I’ve found that it is best not to spend too much time gazing at my reflection in a the mirror these days! Sure, I need to when applying makeup or blowdrying my hair or tweezers in hand, I am on ‘man facial hair removal’ duty! But other than that, mirror gazing is not bringing me a lot of pleasure. Don’t get me wrong, I don’t dislike my face. It’s just that it’s disappointing me a bit at the moment.
I never considered myself a ‘pretty’ girl – dead straight, short, red hair and freckles were not what I associated with ‘pretty’! Cute-ish maybe but not ‘pretty’! Then there was the issue of my teeth!
It’s strange, but the three things that I thought made me plain as a child, are the exact same things I have been complemented for as an adult! My skin, my hair and my teeth/smile! I was lucky enough to use sunscreen most of my childhood days, due to a mother who cared enough to insist before it was the known everyday necessity of today.

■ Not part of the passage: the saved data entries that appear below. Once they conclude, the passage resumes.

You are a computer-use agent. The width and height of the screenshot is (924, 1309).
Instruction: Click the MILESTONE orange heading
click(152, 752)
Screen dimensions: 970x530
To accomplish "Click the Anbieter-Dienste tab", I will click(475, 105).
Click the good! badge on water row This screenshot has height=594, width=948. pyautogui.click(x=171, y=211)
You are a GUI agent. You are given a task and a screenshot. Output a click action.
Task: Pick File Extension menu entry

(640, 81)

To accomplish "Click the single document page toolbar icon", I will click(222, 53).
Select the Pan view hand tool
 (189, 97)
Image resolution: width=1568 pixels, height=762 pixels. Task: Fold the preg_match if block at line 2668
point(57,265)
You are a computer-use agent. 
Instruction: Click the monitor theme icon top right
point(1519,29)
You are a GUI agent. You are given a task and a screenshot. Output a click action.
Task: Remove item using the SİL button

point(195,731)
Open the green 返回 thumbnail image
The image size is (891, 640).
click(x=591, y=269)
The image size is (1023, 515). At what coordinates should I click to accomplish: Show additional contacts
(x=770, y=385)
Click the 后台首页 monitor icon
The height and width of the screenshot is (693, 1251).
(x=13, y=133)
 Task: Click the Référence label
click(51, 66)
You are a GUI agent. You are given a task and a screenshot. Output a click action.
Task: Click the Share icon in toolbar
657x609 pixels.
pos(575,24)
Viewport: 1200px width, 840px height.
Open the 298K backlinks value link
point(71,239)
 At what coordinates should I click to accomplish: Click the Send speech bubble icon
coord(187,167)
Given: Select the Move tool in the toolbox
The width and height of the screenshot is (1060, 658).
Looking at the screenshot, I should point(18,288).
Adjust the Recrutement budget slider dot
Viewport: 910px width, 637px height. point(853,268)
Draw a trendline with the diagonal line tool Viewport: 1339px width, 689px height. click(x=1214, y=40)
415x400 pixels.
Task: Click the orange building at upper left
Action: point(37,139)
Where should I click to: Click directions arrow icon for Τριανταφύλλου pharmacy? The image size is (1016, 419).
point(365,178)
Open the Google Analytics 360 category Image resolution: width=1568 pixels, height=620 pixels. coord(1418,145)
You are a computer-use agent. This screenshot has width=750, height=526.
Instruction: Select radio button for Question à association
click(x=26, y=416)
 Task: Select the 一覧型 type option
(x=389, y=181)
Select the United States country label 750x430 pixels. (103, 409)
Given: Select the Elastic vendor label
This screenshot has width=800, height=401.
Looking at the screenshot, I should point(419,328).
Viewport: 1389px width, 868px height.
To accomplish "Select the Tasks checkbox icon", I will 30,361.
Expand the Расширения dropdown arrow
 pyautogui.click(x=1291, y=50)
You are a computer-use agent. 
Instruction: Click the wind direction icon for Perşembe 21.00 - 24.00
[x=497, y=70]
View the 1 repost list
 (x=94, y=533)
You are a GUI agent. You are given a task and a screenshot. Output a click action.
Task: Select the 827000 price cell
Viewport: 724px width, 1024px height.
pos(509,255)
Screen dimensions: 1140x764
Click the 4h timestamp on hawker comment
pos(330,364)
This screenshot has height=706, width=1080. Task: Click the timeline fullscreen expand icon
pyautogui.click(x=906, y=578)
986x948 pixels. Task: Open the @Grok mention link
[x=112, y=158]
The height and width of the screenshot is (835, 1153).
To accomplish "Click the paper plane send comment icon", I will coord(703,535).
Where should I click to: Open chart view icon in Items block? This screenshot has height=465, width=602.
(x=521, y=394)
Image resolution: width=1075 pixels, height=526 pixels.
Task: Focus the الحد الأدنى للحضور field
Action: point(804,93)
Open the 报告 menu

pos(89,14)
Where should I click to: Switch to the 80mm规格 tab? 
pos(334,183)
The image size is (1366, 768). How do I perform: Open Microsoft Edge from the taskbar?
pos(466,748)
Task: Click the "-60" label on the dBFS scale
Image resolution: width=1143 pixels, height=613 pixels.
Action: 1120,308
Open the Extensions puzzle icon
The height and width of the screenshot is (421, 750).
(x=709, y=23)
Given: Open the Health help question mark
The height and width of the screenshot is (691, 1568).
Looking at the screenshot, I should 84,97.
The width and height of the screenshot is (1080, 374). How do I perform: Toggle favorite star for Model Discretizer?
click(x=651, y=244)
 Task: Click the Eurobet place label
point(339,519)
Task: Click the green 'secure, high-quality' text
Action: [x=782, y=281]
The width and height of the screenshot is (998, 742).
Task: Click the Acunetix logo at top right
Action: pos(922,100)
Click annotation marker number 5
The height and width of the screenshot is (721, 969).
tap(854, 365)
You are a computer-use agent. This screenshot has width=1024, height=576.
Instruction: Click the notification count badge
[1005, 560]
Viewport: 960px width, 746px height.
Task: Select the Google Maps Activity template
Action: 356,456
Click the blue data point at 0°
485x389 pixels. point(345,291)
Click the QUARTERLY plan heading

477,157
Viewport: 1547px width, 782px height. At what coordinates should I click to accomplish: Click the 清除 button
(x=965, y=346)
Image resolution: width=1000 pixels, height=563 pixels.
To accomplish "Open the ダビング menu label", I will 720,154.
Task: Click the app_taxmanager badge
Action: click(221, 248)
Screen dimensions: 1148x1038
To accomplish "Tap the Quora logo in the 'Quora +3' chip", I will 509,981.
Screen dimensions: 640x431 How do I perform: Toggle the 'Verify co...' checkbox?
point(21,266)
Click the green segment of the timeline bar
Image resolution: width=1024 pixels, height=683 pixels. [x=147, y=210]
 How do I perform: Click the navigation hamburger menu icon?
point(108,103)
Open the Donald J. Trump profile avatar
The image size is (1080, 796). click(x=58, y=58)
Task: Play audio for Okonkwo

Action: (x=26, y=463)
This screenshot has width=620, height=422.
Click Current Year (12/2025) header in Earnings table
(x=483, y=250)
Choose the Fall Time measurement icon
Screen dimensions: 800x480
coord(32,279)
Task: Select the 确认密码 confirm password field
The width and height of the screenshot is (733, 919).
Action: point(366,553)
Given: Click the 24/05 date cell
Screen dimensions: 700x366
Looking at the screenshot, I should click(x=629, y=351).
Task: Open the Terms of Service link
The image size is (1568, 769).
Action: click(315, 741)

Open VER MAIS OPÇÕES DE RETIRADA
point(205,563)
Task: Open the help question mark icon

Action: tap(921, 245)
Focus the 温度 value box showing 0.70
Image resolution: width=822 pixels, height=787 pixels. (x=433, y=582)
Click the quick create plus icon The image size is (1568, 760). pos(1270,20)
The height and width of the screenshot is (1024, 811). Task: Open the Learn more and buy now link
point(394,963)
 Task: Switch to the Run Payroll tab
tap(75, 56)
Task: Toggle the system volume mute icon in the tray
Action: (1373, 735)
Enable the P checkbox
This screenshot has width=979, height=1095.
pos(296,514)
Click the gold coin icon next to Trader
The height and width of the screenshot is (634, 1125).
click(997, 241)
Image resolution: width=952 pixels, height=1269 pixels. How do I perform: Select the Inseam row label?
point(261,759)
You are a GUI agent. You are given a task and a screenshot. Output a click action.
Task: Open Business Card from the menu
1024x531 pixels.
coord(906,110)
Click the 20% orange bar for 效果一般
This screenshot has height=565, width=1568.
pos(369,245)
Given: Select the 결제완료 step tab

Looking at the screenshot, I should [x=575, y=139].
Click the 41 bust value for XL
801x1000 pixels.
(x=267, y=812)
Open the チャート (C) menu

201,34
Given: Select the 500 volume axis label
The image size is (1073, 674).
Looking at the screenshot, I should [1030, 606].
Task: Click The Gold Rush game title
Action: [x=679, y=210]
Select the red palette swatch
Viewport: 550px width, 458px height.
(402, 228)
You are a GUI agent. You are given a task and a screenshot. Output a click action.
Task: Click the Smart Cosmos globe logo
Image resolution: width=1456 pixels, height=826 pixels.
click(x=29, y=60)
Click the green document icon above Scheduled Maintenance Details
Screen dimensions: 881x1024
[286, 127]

My hair was actually thick and when I grew it long, the colour changed, naturally, to a beautiful strawberry blond! And then there was the issue of my teeth – which my Mum & Dad scraped together the thousands of dollars to pay for braces for me as a 10 year old and that went a long way to fixing that problem! It wasn’t exactly the ugly duckling becoming a swan and I still didn’t consider myself ‘pretty’ in the classical sense of the word but I didn’t dislike what I saw in the mirror!
So what do I see when I gaze in the mirror today that disappoints me, you ask?
My skin, at 57, is succumbing to those dreaded age spots or are they called liver spots. What the hell kind of a name is that – liver spots? Yes, they can be and mostly are, covered by makeup but when I look at my face naked – there they are. Add to those, skin tags and those little red dots that my Dad seemed to have everywhere and facial hair and you have my skin! Give me freckles any day!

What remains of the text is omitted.